Mr. Rubin’s Executive Employment Agreement subjects him to various restrictive covenants that can limit his post-employment activity. These include an 18-month non-competition period that bars employment or engaging in any business for any competitor. Other restrictions include non-solicitation and non-interference provisions. In addition, non-disclosure provisions protect our confidential information and work product.

Change of Control Agreement with Mr. Rubin

The Change of Control Agreement governs the terms and conditions of Mr. Rubin’s employment for a period of one year starting with the date of the change of control (as defined in the agreement). If we terminate Mr. Rubin’s employment other than for cause, death or disability or if Mr. Rubin resigns for good reason (as such terms are defined in the agreement) following a change of control, Mr. Rubin is eligible to receive:

 

   

certain accrued compensation, obligations and other benefits (as provided in the agreement);

 

   

a pro rata portion of the highest annual bonus (as defined in the agreement);

 

   

two times the sum of annual base salary and highest annual bonus (as defined in the agreement);

 

   

a payment of 24 times the Company’s monthly COBRA premium for the type of coverage in effect for executive on the date of termination; and

 

   

a 24-month executive outplacement services package.

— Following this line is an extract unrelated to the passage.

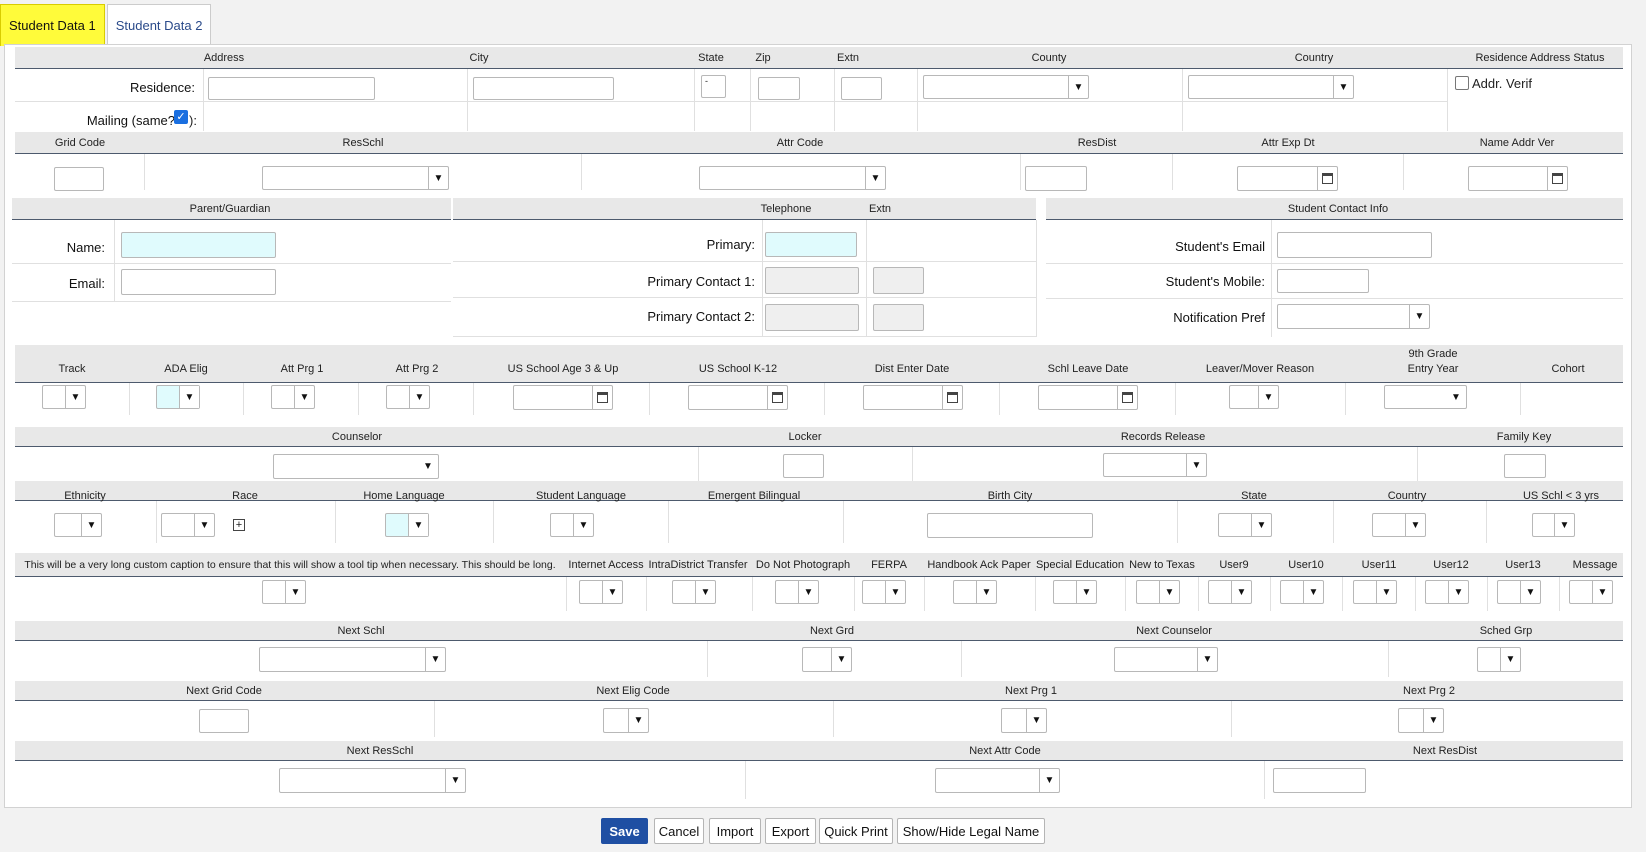 This screenshot has height=852, width=1646. I want to click on ferpa-select: ▼, so click(884, 592).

If Mr. Rubin dies or we terminate Mr. Rubin’s employment on account of disability following a change of control, Mr. Rubin is eligible to receive the payments and benefits described in the first three bullets above.

Mr. Rubin is eligible to receive a tax “gross-up” payment if any payments would constitute an excess payment under IRC section 4999. However, if Mr. Rubin would not receive a net after-tax benefit of at least $50,000 (taking into account both income taxes and any excise tax payable on excess payments) as compared to eliminating the gross-up and having a reduction of the change of control payments to the largest amount that would not result in any parachute excise tax, then no gross-up payment would be made and Mr. Rubin’s change of control payments would be so reduced.